→ **How to complete this task**
Could you copy all of the records below exactly as they appear?

[Dataset — start]

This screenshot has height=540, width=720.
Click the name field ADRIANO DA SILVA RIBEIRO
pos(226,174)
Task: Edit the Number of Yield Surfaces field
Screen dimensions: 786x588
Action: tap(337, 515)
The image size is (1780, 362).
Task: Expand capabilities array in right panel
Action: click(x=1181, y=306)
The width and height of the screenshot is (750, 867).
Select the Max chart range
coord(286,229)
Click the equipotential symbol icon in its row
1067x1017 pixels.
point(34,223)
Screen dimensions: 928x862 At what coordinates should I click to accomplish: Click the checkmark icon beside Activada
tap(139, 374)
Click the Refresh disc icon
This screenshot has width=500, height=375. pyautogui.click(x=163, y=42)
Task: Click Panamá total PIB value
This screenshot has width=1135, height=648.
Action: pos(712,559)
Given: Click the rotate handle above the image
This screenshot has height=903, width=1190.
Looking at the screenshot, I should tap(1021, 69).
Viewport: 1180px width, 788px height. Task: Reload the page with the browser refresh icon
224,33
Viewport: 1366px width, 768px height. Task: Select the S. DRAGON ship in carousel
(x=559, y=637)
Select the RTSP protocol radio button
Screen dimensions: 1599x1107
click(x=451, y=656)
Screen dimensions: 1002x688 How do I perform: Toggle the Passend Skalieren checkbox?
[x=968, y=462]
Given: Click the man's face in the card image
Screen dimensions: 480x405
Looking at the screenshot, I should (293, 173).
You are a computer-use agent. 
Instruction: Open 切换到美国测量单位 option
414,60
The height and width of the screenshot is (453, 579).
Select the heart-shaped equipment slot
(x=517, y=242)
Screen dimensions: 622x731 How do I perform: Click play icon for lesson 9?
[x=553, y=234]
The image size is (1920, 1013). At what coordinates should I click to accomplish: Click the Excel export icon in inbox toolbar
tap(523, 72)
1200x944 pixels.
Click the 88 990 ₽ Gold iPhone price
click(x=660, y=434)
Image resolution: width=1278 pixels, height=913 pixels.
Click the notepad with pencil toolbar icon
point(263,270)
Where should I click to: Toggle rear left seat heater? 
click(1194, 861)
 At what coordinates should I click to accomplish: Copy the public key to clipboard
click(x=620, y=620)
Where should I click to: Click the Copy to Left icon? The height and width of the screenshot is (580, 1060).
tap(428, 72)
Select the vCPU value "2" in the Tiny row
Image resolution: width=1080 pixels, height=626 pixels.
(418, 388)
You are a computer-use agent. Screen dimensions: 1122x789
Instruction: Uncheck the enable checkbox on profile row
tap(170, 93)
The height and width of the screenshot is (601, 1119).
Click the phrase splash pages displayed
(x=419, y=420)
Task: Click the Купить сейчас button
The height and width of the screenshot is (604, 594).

[Dataset — finish]

→ **Your solution**
This screenshot has height=540, width=720.
Click the name field ADRIANO DA SILVA RIBEIRO
pos(226,174)
Task: Edit the Number of Yield Surfaces field
Screen dimensions: 786x588
Action: tap(337, 515)
The image size is (1780, 362).
Task: Expand capabilities array in right panel
Action: click(x=1181, y=306)
The width and height of the screenshot is (750, 867).
Select the Max chart range
coord(286,229)
Click the equipotential symbol icon in its row
1067x1017 pixels.
point(34,223)
Screen dimensions: 928x862 At what coordinates should I click to accomplish: Click the checkmark icon beside Activada
tap(139, 374)
Click the Refresh disc icon
This screenshot has width=500, height=375. pyautogui.click(x=163, y=42)
Task: Click Panamá total PIB value
This screenshot has width=1135, height=648.
Action: pos(712,559)
Given: Click the rotate handle above the image
This screenshot has height=903, width=1190.
Looking at the screenshot, I should tap(1021, 69).
Viewport: 1180px width, 788px height. Task: Reload the page with the browser refresh icon
224,33
Viewport: 1366px width, 768px height. Task: Select the S. DRAGON ship in carousel
(x=559, y=637)
Select the RTSP protocol radio button
Screen dimensions: 1599x1107
click(x=451, y=656)
Screen dimensions: 1002x688 How do I perform: Toggle the Passend Skalieren checkbox?
[x=968, y=462]
Given: Click the man's face in the card image
Screen dimensions: 480x405
Looking at the screenshot, I should (293, 173).
You are a computer-use agent. 
Instruction: Open 切换到美国测量单位 option
414,60
The height and width of the screenshot is (453, 579).
Select the heart-shaped equipment slot
(x=517, y=242)
Screen dimensions: 622x731 How do I perform: Click play icon for lesson 9?
[x=553, y=234]
The image size is (1920, 1013). At what coordinates should I click to accomplish: Click the Excel export icon in inbox toolbar
tap(523, 72)
1200x944 pixels.
Click the 88 990 ₽ Gold iPhone price
click(x=660, y=434)
Image resolution: width=1278 pixels, height=913 pixels.
Click the notepad with pencil toolbar icon
point(263,270)
Where should I click to: Toggle rear left seat heater? 
click(1194, 861)
 At what coordinates should I click to accomplish: Copy the public key to clipboard
click(x=620, y=620)
Where should I click to: Click the Copy to Left icon? The height and width of the screenshot is (580, 1060).
tap(428, 72)
Select the vCPU value "2" in the Tiny row
Image resolution: width=1080 pixels, height=626 pixels.
(418, 388)
You are a computer-use agent. Screen dimensions: 1122x789
Instruction: Uncheck the enable checkbox on profile row
tap(170, 93)
The height and width of the screenshot is (601, 1119).
Click the phrase splash pages displayed
(x=419, y=420)
Task: Click the Купить сейчас button
The height and width of the screenshot is (604, 594).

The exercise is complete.